→ **Task requirements**:
Find every line in the rows below that contains the word "date", and copy each such line in full.

*** Data supplied ***

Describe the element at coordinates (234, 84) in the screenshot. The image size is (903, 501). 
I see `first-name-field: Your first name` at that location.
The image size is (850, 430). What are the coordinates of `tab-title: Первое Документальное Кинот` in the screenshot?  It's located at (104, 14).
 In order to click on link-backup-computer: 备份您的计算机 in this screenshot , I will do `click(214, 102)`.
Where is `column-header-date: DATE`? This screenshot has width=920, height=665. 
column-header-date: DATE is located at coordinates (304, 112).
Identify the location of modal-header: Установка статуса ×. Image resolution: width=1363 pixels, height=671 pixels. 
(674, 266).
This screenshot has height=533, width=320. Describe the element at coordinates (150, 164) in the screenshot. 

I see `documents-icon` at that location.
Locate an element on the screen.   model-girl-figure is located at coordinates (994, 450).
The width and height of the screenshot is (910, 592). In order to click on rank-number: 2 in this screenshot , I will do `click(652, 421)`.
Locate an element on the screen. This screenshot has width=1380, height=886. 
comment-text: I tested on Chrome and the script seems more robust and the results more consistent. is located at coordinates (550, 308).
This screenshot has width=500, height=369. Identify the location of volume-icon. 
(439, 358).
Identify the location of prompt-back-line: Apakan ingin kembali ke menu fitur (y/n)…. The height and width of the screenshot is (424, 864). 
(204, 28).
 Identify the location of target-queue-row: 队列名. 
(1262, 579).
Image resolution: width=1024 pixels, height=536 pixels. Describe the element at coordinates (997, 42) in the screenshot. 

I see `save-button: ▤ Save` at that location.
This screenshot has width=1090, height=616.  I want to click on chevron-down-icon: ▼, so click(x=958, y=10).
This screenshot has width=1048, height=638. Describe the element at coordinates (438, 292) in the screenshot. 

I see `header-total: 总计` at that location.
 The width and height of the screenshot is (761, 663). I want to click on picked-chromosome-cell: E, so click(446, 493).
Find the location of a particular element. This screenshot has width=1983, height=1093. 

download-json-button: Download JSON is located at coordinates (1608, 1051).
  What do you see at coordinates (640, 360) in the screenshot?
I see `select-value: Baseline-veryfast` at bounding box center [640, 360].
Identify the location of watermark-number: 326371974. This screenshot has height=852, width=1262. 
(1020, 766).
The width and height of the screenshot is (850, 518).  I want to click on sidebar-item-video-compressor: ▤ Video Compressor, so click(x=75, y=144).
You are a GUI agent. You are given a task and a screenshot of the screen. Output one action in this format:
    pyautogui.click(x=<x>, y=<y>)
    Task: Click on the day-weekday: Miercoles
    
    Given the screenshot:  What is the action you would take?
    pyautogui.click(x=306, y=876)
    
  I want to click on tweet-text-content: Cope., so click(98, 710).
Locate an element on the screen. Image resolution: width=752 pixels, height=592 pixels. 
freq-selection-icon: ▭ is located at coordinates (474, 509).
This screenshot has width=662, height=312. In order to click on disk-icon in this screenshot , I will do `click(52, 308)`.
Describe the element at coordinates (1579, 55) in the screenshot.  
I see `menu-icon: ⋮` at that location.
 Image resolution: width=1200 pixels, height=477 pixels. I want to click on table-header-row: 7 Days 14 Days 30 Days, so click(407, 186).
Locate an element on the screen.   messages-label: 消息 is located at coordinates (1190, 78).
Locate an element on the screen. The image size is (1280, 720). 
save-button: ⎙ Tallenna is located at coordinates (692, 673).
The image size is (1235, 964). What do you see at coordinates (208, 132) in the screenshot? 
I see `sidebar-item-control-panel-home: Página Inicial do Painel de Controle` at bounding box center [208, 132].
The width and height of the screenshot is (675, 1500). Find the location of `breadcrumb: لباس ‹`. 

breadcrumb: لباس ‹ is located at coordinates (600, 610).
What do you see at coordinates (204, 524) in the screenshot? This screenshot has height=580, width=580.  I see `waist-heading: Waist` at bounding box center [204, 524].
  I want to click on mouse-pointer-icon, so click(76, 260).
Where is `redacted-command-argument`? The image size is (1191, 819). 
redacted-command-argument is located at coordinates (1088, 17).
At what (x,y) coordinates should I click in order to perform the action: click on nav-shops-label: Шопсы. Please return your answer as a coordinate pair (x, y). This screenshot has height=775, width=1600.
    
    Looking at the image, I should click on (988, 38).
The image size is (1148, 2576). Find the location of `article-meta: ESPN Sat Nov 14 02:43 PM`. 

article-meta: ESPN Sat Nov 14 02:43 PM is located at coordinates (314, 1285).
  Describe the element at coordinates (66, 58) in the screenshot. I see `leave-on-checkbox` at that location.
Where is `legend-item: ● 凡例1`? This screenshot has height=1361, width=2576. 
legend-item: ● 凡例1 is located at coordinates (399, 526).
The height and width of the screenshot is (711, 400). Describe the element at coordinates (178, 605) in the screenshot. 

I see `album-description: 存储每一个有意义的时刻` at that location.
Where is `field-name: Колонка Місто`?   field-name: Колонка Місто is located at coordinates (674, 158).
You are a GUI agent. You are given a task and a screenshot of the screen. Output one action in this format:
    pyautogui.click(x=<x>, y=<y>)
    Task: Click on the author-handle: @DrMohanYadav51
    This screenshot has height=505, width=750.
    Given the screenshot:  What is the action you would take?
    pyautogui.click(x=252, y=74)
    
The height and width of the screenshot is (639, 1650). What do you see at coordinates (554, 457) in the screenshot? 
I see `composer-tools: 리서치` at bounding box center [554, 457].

***

→ **Output for this task**:
Where is `column-header-date: DATE`? This screenshot has width=920, height=665. 
column-header-date: DATE is located at coordinates (304, 112).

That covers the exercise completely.